Modifying Existing Dimensionality Assessment Tools for Use in a CAT Environment (CT-99-10)
by Amy Goodwin Froelich, William Stout, and Terry Ackerman, University of Illinois at Urbana-Champaign
A vital requirement in the design of a modern standardized test such as the Law School Admission Test (LSAT) is that the test be valid in the sense of measuring well those constructs (also called "dimensions") central to its purpose while not measuring constructs irrelevant to that purpose. Thus, an important part of the design of the LSAT and, in particular, of its contemplated conversion to a computerized adaptive test (CAT) format is the availability of effective statistical tools to assess latent dimensional structure. Results from such dimensionality monitoring can then feed back into the articulation of future LSAT-CAT test specifications and into the manufacture of future items and testlets for the LSAT-CAT.
The primary purpose of this research was to convert two existing nonparametric dimensionality assessment tools, DIMTEST (Stout, 1987; Nandakumar & Stout, 1993) and HCA/CCPROX (Roussos, Stout, & Marden, 1998), for use in an LSAT-CAT environment and to evaluate their performance. The successful performance of these tools has already been demonstrated in previous applications to paper-and-pencil (P&P) test data, including applications to LSAT P&P test data (Stout, Habing, Douglas, Kim, Roussos & Zhang, 1996; Douglas, Kim, Roussos, Stout, & Zhang, 1999).

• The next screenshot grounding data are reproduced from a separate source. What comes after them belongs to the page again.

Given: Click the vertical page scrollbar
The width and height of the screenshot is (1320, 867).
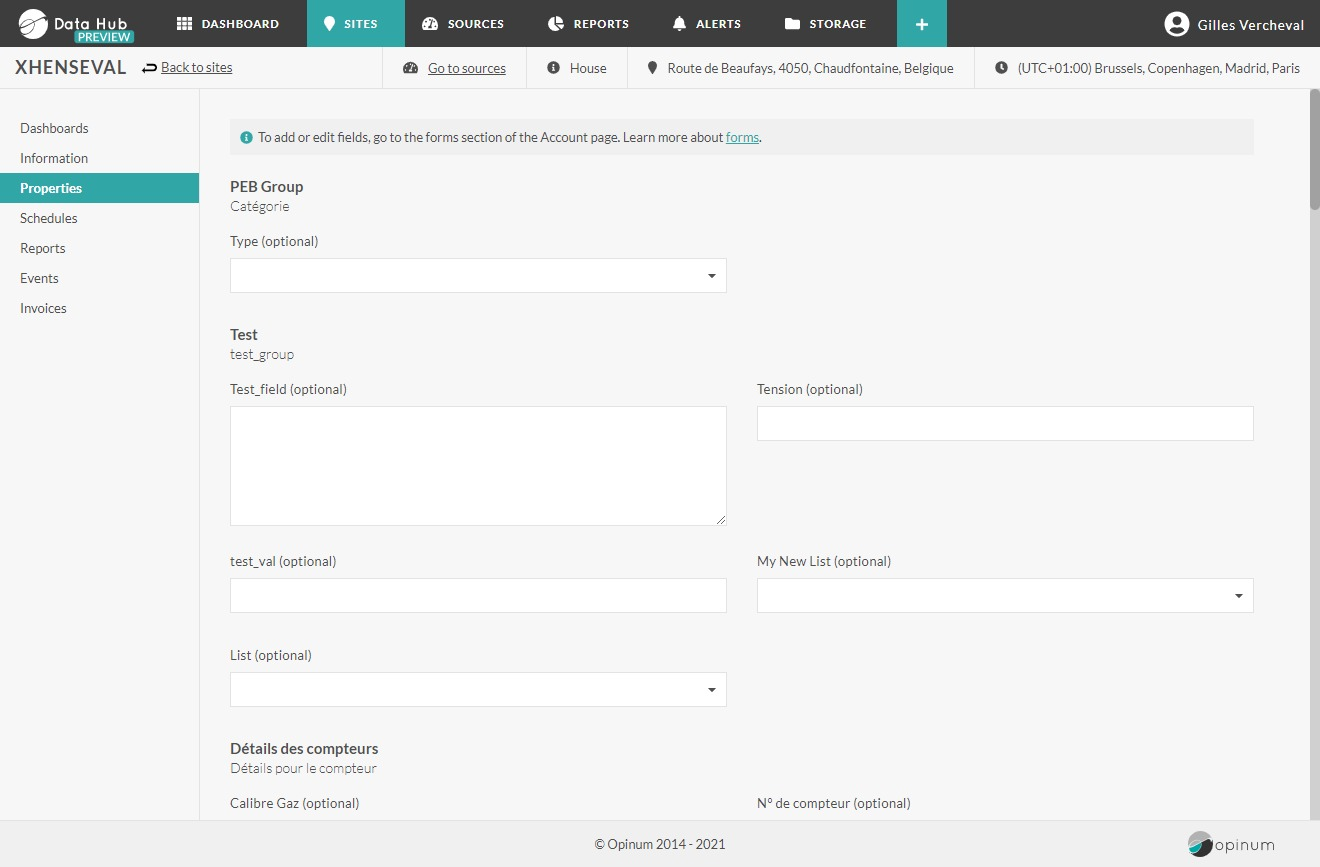Looking at the screenshot, I should pos(1314,150).
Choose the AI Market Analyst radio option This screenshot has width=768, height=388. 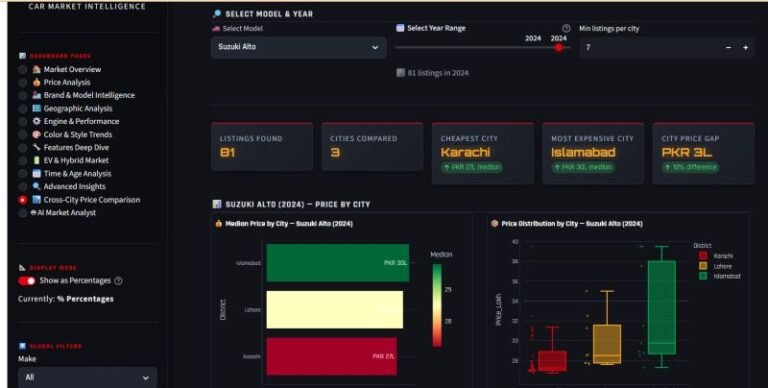pos(23,213)
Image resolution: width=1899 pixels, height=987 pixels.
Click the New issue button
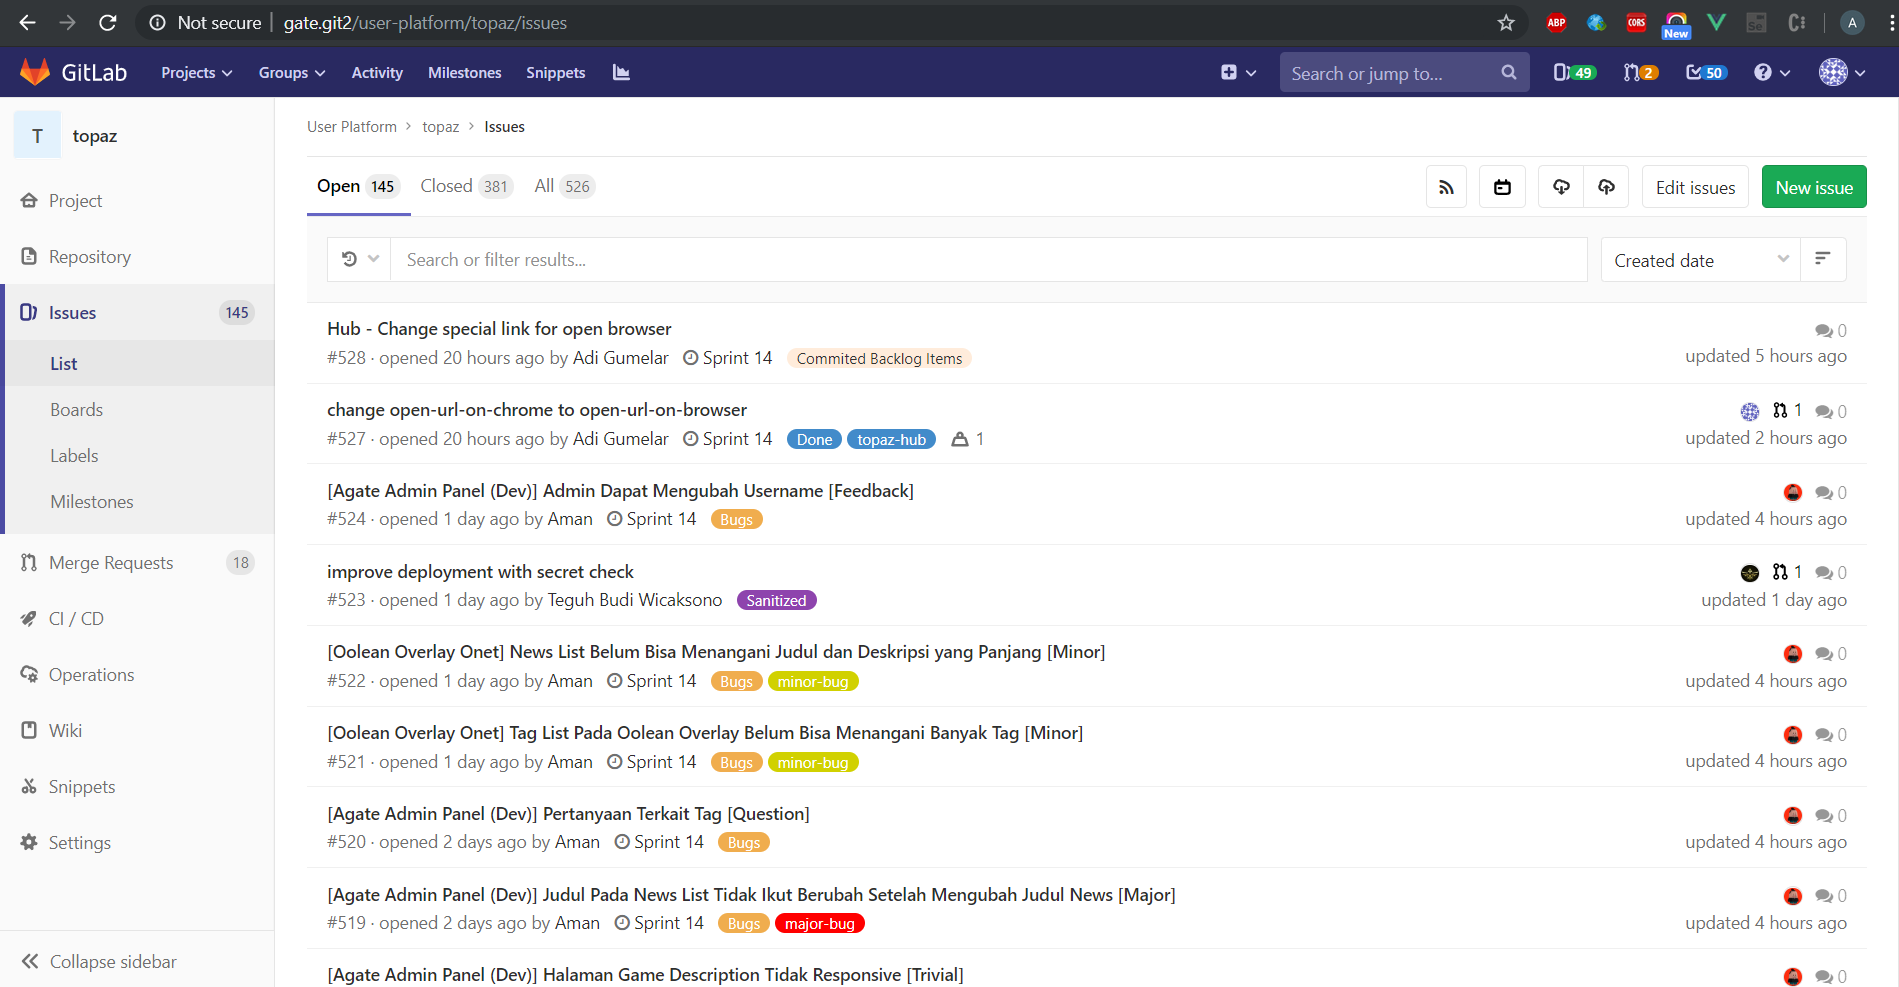[x=1813, y=187]
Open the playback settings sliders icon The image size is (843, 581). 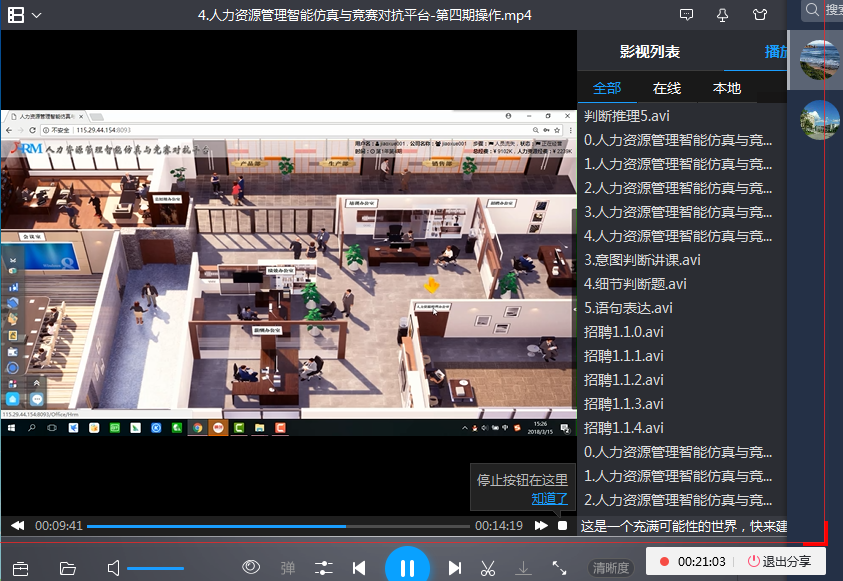pyautogui.click(x=323, y=568)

In this study, CAT-DIMTEST was evaluated by testing the hypothesis of whether each pretest testlet of a simulated sectional administration of a proposed LSAT-CAT structure is dimensionally similar to or distinct from the operational items. CAT-HCA/CCPROX was also evaluated, by simulating one and two dimensional testlets where the second dimension was distinct from the operational dimension. After CAT-HCA/CCPROX broke such testlets into two clusters, these clusters were evaluated for their dimensional correctness.
CAT-HCA/CCPROX has two natural interactive roles relative to CAT-DIMTEST for use with future LSAT-CAT dimensionality analyses. First, it can provide a preliminary culling of items that measure the same dimension as the operational items from a candidate testlet prior to a CAT-DIMTEST analysis, thereby increasing the statistical power of CAT-DIMTEST. Second, as a follow up to CAT-DIMTEST flagging a testlet, CAT-HCA/CCPROX can help search for which items of the testlet are in fact measuring dimensions distinct from the dimensional of the operational items.
Thorough simulation studies of both CAT-converted procedures were conducted using data simulated from a logical reasoning-based LSAT-CAT multiple forms structure as developed in Armstrong, Jones, Koppel & Pashley (in press). The results were exceptionally encouraging. The hypothesis testing observed that Type I error rate (i.e., rate of falsely flagging a testlet as dimensionally distinct from the operational items) for CAT-DIMTEST was very close to the nominal 5% error rate. The power rate for DIMTEST for correctly rejecting testlets that were generated to be dimensionally distinct from the operational items was usually close to or at 100% when either four of five or all five items of the testlet measured a distinct dimension. Even when only three of the five testlet items measured a distinct dimension, the power rate averaged 68%. This rate increased to 95% when CAT-DIMTEST analyzed just those three items (such testlet subset selection is possible using CAT-HCA/CCPROX). When only two of the five items in a testlet were dimensionally distinct, DIMTEST exhibited inadequate power; but when analyzing just those two items alone, the power rose to approximately 68%.
CAT-HCA/CCPROX performance was evaluated by examining its two-cluster solution for testlets that had three of their five items being dimensionally distinct, this being the most important case to achieve effective CAT-HCA/CCPROX performance. In this case, CAT-HCA/CCPROX found either the correct dimensionally distinct cluster, or the correct cluster but containing one extra item, over 95% of the time.
These successful results suggest important areas for further dimensionality procedure development. First, it is important to design a specific method for combining CAT-DIMTEST and CAT-HCA/CCPROX to work together in accurately identifying within-testlet subsets of items that are dimensionally distinct from the operational items. Second, it is important to be able to use CAT-DIMTEST and CAT-HCA/CCPROX in both confirmatory and exploratory modes to analyze arbitrarily bundled subsets of pretest items, not just subsets lying within a single pretest testlet. Third, it is important to include operational items in such analyses. These last two challenges will require fundamental changes in the two procedures so they can deal with different pretest and operational testlets being taken by different test takers in the LSAT-CAT design.